> **Work instructions**
When you repeat the listing, keep every character as it is.

• • • • • • •

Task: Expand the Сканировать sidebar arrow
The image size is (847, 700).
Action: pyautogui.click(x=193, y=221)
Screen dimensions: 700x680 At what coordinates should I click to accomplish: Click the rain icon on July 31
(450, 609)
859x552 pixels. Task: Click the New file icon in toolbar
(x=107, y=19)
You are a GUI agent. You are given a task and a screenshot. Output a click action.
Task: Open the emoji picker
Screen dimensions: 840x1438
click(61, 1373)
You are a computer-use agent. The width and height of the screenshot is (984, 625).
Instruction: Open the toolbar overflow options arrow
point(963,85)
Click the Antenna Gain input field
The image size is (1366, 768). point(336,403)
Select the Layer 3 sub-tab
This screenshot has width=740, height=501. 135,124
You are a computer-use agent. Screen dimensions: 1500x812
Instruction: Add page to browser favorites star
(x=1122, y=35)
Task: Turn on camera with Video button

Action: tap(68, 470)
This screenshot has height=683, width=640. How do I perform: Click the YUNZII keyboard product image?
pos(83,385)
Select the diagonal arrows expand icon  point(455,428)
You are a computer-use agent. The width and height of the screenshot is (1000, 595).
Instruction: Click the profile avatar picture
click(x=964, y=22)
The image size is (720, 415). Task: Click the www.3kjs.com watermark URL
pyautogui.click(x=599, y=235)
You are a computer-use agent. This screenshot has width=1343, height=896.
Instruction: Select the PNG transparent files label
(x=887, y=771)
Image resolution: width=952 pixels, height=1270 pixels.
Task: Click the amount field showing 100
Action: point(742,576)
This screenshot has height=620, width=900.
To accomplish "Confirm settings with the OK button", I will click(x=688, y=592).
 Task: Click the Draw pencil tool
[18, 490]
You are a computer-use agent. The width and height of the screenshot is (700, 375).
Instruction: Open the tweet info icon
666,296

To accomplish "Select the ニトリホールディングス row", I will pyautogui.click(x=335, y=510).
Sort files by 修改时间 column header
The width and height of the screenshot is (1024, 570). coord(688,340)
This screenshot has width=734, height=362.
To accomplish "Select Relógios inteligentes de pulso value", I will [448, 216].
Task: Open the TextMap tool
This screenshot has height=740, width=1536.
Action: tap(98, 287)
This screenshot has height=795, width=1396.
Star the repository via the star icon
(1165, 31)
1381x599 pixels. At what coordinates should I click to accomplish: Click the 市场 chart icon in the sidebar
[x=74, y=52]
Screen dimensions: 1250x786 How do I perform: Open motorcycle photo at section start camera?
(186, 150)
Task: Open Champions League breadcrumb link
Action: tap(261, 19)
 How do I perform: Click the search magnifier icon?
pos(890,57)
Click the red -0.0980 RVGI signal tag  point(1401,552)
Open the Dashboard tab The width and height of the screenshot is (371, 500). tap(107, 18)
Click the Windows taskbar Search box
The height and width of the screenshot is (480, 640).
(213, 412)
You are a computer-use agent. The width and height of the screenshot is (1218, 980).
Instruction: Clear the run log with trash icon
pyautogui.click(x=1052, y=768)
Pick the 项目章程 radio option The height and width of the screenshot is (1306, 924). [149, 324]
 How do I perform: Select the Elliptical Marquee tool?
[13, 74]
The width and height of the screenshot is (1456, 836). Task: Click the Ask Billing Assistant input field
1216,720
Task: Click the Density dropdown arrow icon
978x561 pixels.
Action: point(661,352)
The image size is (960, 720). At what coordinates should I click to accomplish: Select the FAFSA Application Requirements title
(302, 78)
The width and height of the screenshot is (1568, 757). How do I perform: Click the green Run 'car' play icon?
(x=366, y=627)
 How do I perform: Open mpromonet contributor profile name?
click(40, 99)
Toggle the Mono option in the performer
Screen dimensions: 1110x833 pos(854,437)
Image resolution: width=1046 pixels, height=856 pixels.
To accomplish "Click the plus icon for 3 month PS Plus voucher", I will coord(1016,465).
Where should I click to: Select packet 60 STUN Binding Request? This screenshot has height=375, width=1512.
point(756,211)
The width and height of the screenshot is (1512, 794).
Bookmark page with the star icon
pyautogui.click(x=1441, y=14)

• • • • • • •

> **Problem solution**
Task: Expand the Сканировать sidebar arrow
The image size is (847, 700).
Action: pyautogui.click(x=193, y=221)
Screen dimensions: 700x680 At what coordinates should I click to accomplish: Click the rain icon on July 31
(450, 609)
859x552 pixels. Task: Click the New file icon in toolbar
(x=107, y=19)
You are a GUI agent. You are given a task and a screenshot. Output a click action.
Task: Open the emoji picker
Screen dimensions: 840x1438
click(61, 1373)
You are a computer-use agent. The width and height of the screenshot is (984, 625).
Instruction: Open the toolbar overflow options arrow
point(963,85)
Click the Antenna Gain input field
The image size is (1366, 768). point(336,403)
Select the Layer 3 sub-tab
This screenshot has width=740, height=501. 135,124
You are a computer-use agent. Screen dimensions: 1500x812
Instruction: Add page to browser favorites star
(x=1122, y=35)
Task: Turn on camera with Video button

Action: tap(68, 470)
This screenshot has height=683, width=640. How do I perform: Click the YUNZII keyboard product image?
pos(83,385)
Select the diagonal arrows expand icon  point(455,428)
You are a computer-use agent. The width and height of the screenshot is (1000, 595).
Instruction: Click the profile avatar picture
click(x=964, y=22)
The image size is (720, 415). Task: Click the www.3kjs.com watermark URL
pyautogui.click(x=599, y=235)
You are a computer-use agent. This screenshot has width=1343, height=896.
Instruction: Select the PNG transparent files label
(x=887, y=771)
Image resolution: width=952 pixels, height=1270 pixels.
Task: Click the amount field showing 100
Action: point(742,576)
This screenshot has height=620, width=900.
To accomplish "Confirm settings with the OK button", I will click(x=688, y=592).
 Task: Click the Draw pencil tool
[18, 490]
You are a computer-use agent. The width and height of the screenshot is (700, 375).
Instruction: Open the tweet info icon
666,296

To accomplish "Select the ニトリホールディングス row", I will pyautogui.click(x=335, y=510).
Sort files by 修改时间 column header
The width and height of the screenshot is (1024, 570). coord(688,340)
This screenshot has width=734, height=362.
To accomplish "Select Relógios inteligentes de pulso value", I will [448, 216].
Task: Open the TextMap tool
This screenshot has height=740, width=1536.
Action: tap(98, 287)
This screenshot has height=795, width=1396.
Star the repository via the star icon
(1165, 31)
1381x599 pixels. At what coordinates should I click to accomplish: Click the 市场 chart icon in the sidebar
[x=74, y=52]
Screen dimensions: 1250x786 How do I perform: Open motorcycle photo at section start camera?
(186, 150)
Task: Open Champions League breadcrumb link
Action: tap(261, 19)
 How do I perform: Click the search magnifier icon?
pos(890,57)
Click the red -0.0980 RVGI signal tag  point(1401,552)
Open the Dashboard tab The width and height of the screenshot is (371, 500). tap(107, 18)
Click the Windows taskbar Search box
The height and width of the screenshot is (480, 640).
(213, 412)
You are a computer-use agent. The width and height of the screenshot is (1218, 980).
Instruction: Clear the run log with trash icon
pyautogui.click(x=1052, y=768)
Pick the 项目章程 radio option The height and width of the screenshot is (1306, 924). [149, 324]
 How do I perform: Select the Elliptical Marquee tool?
[13, 74]
The width and height of the screenshot is (1456, 836). Task: Click the Ask Billing Assistant input field
1216,720
Task: Click the Density dropdown arrow icon
978x561 pixels.
Action: point(661,352)
The image size is (960, 720). At what coordinates should I click to accomplish: Select the FAFSA Application Requirements title
(302, 78)
The width and height of the screenshot is (1568, 757). How do I perform: Click the green Run 'car' play icon?
(x=366, y=627)
 How do I perform: Open mpromonet contributor profile name?
click(40, 99)
Toggle the Mono option in the performer
Screen dimensions: 1110x833 pos(854,437)
Image resolution: width=1046 pixels, height=856 pixels.
To accomplish "Click the plus icon for 3 month PS Plus voucher", I will coord(1016,465).
Where should I click to: Select packet 60 STUN Binding Request? This screenshot has height=375, width=1512.
point(756,211)
The width and height of the screenshot is (1512, 794).
Bookmark page with the star icon
pyautogui.click(x=1441, y=14)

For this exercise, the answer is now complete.